┌────────

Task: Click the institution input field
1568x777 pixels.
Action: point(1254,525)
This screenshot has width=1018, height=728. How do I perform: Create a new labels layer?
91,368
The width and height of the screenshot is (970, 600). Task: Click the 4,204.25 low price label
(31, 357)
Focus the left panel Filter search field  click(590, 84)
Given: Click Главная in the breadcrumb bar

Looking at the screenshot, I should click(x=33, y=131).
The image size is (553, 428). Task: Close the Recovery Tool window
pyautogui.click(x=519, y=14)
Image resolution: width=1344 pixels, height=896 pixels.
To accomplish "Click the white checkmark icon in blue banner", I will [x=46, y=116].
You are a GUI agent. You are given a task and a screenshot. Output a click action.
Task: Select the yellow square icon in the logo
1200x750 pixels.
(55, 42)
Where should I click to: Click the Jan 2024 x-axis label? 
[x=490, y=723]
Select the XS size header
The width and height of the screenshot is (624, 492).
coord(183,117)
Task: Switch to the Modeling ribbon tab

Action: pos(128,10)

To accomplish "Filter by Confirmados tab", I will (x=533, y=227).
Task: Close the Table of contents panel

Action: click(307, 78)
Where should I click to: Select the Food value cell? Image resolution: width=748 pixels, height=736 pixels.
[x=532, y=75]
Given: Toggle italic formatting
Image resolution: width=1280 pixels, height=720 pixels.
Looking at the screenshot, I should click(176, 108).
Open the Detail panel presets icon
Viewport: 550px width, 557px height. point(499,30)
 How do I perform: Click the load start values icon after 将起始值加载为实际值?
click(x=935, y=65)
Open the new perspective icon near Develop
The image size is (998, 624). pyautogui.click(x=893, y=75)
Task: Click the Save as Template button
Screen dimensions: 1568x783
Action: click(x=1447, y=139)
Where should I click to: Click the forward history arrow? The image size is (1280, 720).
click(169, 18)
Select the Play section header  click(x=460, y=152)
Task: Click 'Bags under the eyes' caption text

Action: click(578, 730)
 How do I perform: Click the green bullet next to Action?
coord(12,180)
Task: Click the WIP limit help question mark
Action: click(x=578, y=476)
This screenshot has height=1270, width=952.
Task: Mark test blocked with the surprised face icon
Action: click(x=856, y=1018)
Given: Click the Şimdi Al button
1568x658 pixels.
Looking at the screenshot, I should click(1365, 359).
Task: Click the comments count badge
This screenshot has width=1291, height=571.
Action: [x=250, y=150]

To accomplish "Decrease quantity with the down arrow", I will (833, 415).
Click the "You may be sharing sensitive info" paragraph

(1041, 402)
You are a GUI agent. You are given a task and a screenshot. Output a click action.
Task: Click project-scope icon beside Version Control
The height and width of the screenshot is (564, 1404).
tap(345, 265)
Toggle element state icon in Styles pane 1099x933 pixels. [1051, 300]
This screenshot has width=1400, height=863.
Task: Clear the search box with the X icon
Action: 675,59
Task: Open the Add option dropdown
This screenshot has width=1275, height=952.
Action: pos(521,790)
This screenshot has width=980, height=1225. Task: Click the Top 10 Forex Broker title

└────────

◆ What you are asked to do
Copy out the entries above word for word, from the first line through the line holding "will [x=46, y=116].", inclusive.

◆ Task output
Task: Click the institution input field
1568x777 pixels.
Action: point(1254,525)
This screenshot has width=1018, height=728. How do I perform: Create a new labels layer?
91,368
The width and height of the screenshot is (970, 600). Task: Click the 4,204.25 low price label
(31, 357)
Focus the left panel Filter search field  click(590, 84)
Given: Click Главная in the breadcrumb bar

Looking at the screenshot, I should click(x=33, y=131).
The image size is (553, 428). Task: Close the Recovery Tool window
pyautogui.click(x=519, y=14)
Image resolution: width=1344 pixels, height=896 pixels.
To accomplish "Click the white checkmark icon in blue banner", I will [x=46, y=116].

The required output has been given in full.